The sharp decline in asking rents in Manhattan over the past year is beginning to force lenders to reduce principal mortgage balances in some buildings, one of the city’s top brokers told an audience in Midtown this morning.
Citing as an example a 200,000-square-foot building in Midtown South, Robert Freedman, executive chairman at FirstService Williams, said the lender reduced a loan to allow a major tenant his firm was representing to sign a 40,000-square-foot lease.
In that market, CB Richard Ellis data shows average asking rents have fallen by 20 percent since their highs in August 2008.
“What we are doing is legislating a cramdown,” he said, referring to the forced reduction of mortgage principal. It is “a haircut the lender is going to have to take to restore the rent to a rational basis.”
Freedman was part of a real estate panel organized by publisher Bisnow in Midtown this morning.
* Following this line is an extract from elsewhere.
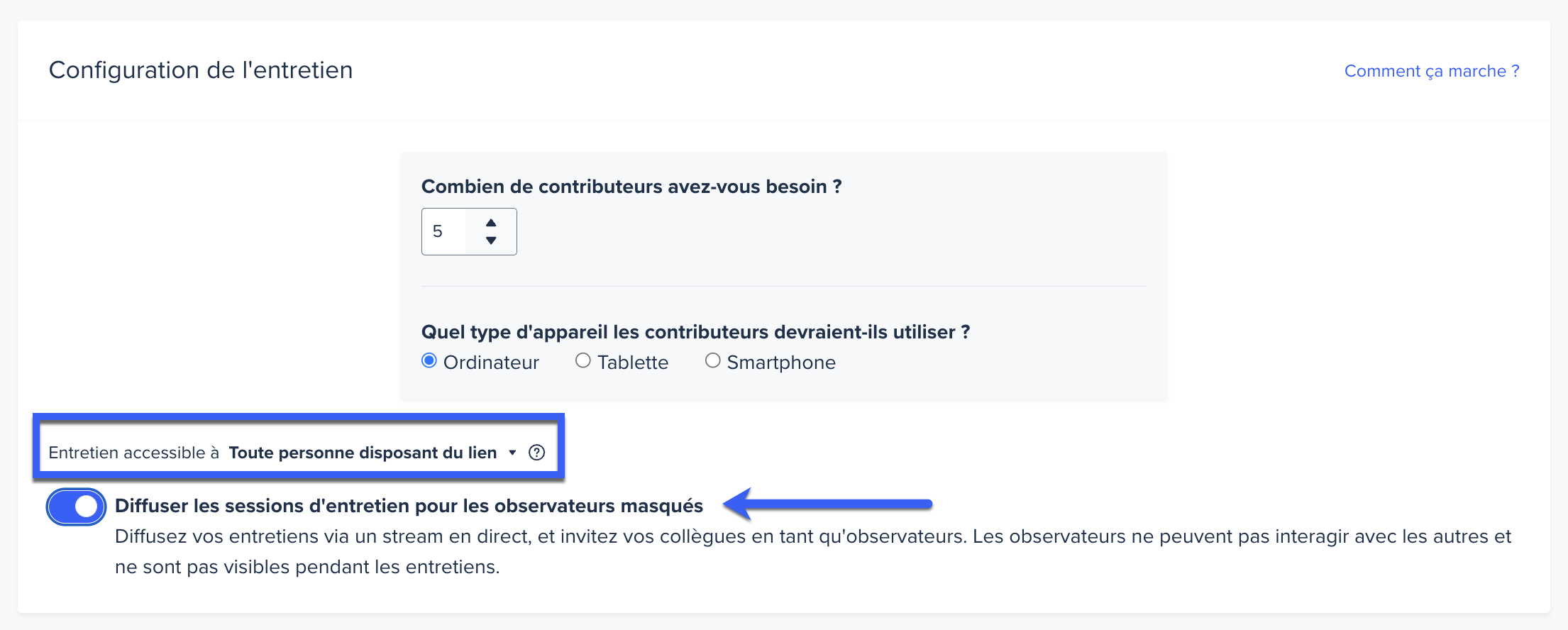Screen dimensions: 1568x630
Task: Click the 'Entretien accessible à' label
Action: pyautogui.click(x=133, y=453)
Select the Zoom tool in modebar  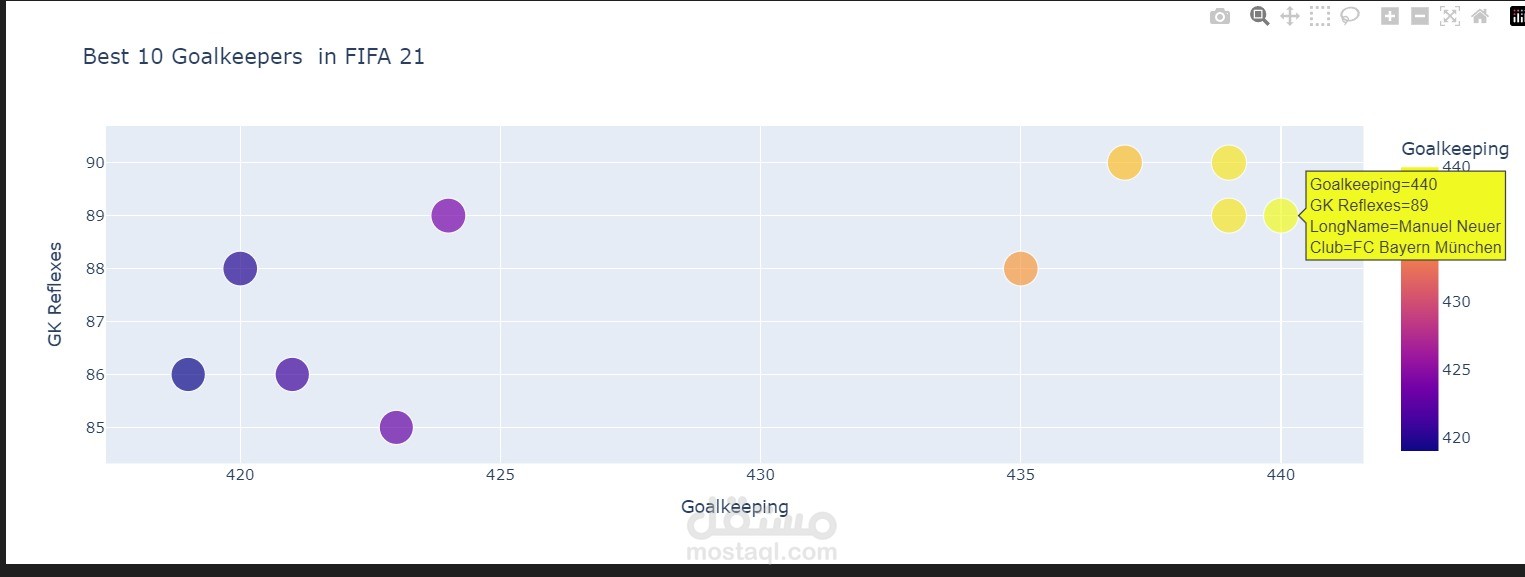[x=1259, y=16]
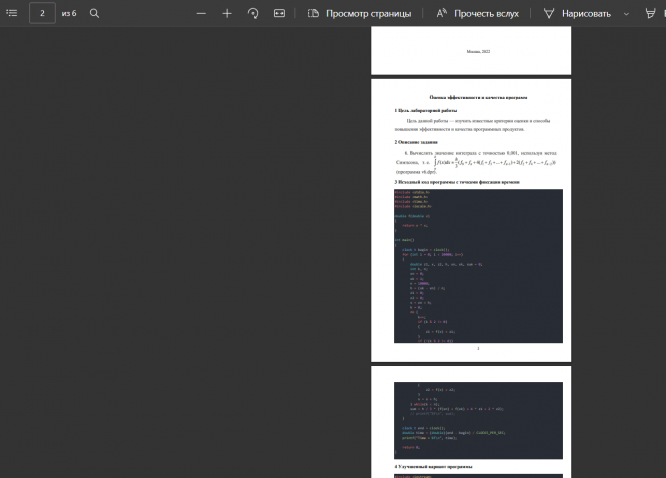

The other panelists were Robert Alexander, CBRE chairman of the New York region, and Peter Riguardi, president of the New York office of Jones Lang LaSalle. The event was moderated by Marc Shapiro, partner with law firm Orrick, Herrington & Sutcliffe.
Despite the stress put on lenders by the marketplace, Freedman said there was some positive news as well.
Freedman cited a change made Sept. 15 by the U.S. Treasury that gives servicers greater flexibility to modify distressed loans that have been packaged in commercial mortgage backed securities.
“That on its face is a very positive development,” he said.
In addition, Riguardi said he expected rents to continue to decline, while Alexander was buoyed by an increase in leasing by financial and legal services firms in Midtown, compared to earlier in the year.
“We are encouraged by that activity,” he said.
Riguardi predicted that little-known, smaller companies, such as an entertainment company he did not identify that has expanded rapidly, would grow and take up some of the space abandoned by the city’s larger firms.